Bullet Six - Bad Good
Part 7 of the series: Shooting Down Theistic Evolution
At multiple points throughout week one, God declared His work “good.” When He gathered the waters together to make dry land, God saw that it was good (verse 10). When He made plants and trees yielding seed and bearing fruit, God saw that it was good (verse 12). When He set the sun and moon to rule the day and night, God saw that it was good (verse 18). When He created fish and fowl, God saw that it was good (verse 21). When He made livestock and insects, God saw that it was good (verse 25).
As He prepared the earth for life, specifically life for His image-bearers, God pronounced His own approving evaluation of creation’s goodness. That is, God declared creation’s beauty and quality and acceptability and desirability. (As a side note, setting up the earth for life is not the same as making little-life and causing it to mutate into more complex life.)
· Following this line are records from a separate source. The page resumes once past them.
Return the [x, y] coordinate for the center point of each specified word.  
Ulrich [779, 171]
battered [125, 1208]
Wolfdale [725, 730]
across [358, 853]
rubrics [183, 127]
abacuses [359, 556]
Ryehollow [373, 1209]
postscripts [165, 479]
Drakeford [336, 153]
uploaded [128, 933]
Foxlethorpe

Then, God saw everything that He had made, and behold, it was very good (verse 31). There was nothing about His creation that was deficient or defective or hurtful. So here’s the question: if killing and death prevailed on the planet, with weak and mutant and in-between-stages creatures, as evolution requires, how could God claim “everything was very good”? Theistic evolution must imply that death is an acceptable good, that as long as the fittest survive and overall progress is being made, everything is okay. But in biblical terms, that is a very bad kind of good, and really no good at all.